Stations owned by Fisher Communications
| Media market | State | Station | Purchased | Sold | Notes |
| Bakersfield | California | KBAK-TV | 2008 | 2013 |  |
| KBFX-CD | 2008 | 2013 |  |
| Fresno–Visalia | KJEO | 1999 | 2000 |  |
| Augusta | Georgia | WFXG | 1999 | 2003 |  |
| Columbus | WXTX | 1999 | 2003 |  |
| Boise | Idaho | KBOI-TV | 1999 | 2013 |  |
| KYUU-LD | 2006 | 2013 |  |
| Idaho Falls–Pocatello | KIDK | 1999 | 2013 |  |
| KXPI-LD | 2006 | 2013 |  |
| Lewiston | KLEW-TV | 1999 | 2013 |  |
| Billings | Montana | KBLG | 1994 | 2006 |  |
| KRKX | 1994 | 2006 |  |
| KRZN ** | 1998 | 2006 |  |
| KYYA | 1994 | 2006 |  |
| Butte | KAAR | 1994 | 2006 |  |
| KMBR | 1994 | 2006 |  |
| KXTL | 1994 | 2006 |  |
| Great Falls | KAAK | 1994 | 2011 |  |
| KIKF ** | 2001 | 2011 |  |
| KINX ** | 2002 | 2011 |  |
| KQDI | 2001 | 2011 |  |
| KQDI-FM | 2001 | 2011 |  |
| KXGF | 1994 | 2011 |  |
| Missoula | KBQQ | 2003 | 2006 |  |
| KGGL | 1994 | 2006 |  |
| KGRZ | 1994 | 2006 |  |
| KXDR | 1998 | 2006 |  |
| KYLT | 1991 | 2006 |  |
| KZOQ-FM | 1996 | 2006 |  |
| Bend | Oregon | KABH-CA | 2006 | 2013 |  |
| Coos Bay | KCBY-TV | 1999 | 2013 |  |
| KMCB | 2013 | 2013 |  |
| Eugene | KVAL-TV | 1999 | 2013 |  |
| KMTR | 2013 | 2013 |  |
| Portland | KATU ** | 1962 | 2013 |  |
| KOTK | 1996 | 2003 |  |
| KUNP | 2006 | 2013 |  |
| KWJJ-FM | 1996 | 2003 |  |
| Roseburg | KPIC | 1999 | 2013 |  |
| KTCW | 2013 | 2013 |  |
| Ellensburg | Washington | KWWA-CA | 2007 | 2008 |  |
| Kennewick | KVVK-CD | 2007 | 2013 |  |
| Pasco | KEPR-TV | 1999 | 2013 |  |
| Seattle–Tacoma | KOMO ** | 1926 | 2013 |  |
| KOMO-FM | 2009 | 2013 |  |
| KOMO-TV ** | 1953 | 2013 |  |
| KPLZ-FM | 1994 | 2013 |  |
| KUNS-TV | 2006 | 2013 |  |
| KVI | 1994 | 2013 |  |
| Wenatchee | KAPP | 1994 | 2006 |  |
| KWWW-FM | 1992 | 2006 |  |
| KWWX | 1992 | 2006 |  |
| KYSN | 1994 | 2006 |  |
| KZPH | 1997 | 2006 |  |
| Yakima | KIMA-TV | 1999 | 2013 |  |
| KUNW-CD | 2007 | 2013 |  |
| Walla Walla | KORX-CA | 2007 | 2013 |  |

== Contract dispute ==
On December 17, 2008, Fisher Communications' contract expired with Dish Network. As a result of this contract dispute, stations owned by Fisher Communications were no longer available to Dish Network subscribers. Dish Network claimed that Fisher is asking for over an 80% increase.

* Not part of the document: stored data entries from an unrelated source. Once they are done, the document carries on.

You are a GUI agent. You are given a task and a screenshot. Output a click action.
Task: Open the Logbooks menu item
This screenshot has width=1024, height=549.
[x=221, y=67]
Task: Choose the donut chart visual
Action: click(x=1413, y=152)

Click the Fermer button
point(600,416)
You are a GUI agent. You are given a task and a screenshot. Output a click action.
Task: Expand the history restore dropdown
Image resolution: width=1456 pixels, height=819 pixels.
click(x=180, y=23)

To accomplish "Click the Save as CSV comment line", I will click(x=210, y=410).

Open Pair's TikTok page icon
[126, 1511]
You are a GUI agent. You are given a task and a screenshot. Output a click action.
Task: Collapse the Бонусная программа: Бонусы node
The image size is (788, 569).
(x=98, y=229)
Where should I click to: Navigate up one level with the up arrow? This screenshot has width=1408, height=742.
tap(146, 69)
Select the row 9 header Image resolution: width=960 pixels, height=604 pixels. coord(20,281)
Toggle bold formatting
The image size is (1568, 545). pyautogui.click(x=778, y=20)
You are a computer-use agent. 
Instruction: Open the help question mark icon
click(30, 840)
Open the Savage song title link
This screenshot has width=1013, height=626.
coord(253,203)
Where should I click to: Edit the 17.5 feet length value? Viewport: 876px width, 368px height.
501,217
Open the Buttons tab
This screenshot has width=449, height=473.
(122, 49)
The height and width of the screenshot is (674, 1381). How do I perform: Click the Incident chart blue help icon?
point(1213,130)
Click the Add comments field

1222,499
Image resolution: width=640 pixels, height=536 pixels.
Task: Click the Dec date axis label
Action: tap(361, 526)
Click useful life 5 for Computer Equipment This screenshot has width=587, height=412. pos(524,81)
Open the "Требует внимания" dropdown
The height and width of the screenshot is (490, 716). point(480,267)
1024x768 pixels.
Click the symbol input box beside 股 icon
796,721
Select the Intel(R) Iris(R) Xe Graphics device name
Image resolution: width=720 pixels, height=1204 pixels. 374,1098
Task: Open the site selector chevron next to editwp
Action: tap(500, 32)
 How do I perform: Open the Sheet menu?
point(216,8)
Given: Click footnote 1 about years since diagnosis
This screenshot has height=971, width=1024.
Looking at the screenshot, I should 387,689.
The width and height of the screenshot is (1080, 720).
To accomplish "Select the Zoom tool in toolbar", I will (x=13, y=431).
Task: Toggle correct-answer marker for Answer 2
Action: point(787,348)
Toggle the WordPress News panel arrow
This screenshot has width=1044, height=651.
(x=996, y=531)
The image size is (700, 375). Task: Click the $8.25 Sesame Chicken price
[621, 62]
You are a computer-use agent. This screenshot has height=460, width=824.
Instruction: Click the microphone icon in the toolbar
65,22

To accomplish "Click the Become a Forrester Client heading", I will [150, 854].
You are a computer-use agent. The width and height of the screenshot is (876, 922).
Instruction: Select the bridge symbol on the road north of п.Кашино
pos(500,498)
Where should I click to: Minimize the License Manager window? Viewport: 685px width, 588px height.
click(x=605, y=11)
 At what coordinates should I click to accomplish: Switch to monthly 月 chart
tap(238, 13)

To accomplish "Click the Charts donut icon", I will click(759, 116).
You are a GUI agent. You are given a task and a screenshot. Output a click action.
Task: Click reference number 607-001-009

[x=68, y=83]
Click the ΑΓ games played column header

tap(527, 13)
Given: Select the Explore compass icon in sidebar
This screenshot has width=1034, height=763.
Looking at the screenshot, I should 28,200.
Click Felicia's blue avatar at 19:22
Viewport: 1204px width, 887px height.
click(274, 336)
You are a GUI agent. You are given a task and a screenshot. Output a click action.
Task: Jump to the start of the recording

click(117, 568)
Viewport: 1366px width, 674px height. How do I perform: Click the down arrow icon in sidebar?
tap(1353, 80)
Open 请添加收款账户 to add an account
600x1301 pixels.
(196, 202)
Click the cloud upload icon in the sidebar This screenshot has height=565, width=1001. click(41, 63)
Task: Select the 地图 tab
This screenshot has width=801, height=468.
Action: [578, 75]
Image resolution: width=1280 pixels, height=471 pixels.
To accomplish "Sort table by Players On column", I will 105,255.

The Fisher stations that returned to Dish Network are: KOMO and KUNS in Seattle.; KATU and KUNP in Portland.; KIMA in Yakima, Washington.; KVAL in Eugene, Oregon.; KBCI (now KBOI) in Boise, Idaho; KIDK in Idaho Falls, Idaho; and KBAK and KBFX in Bakersfield, California. Dish Network restored the service to their customers at 10:25 p.m. PST on June 10.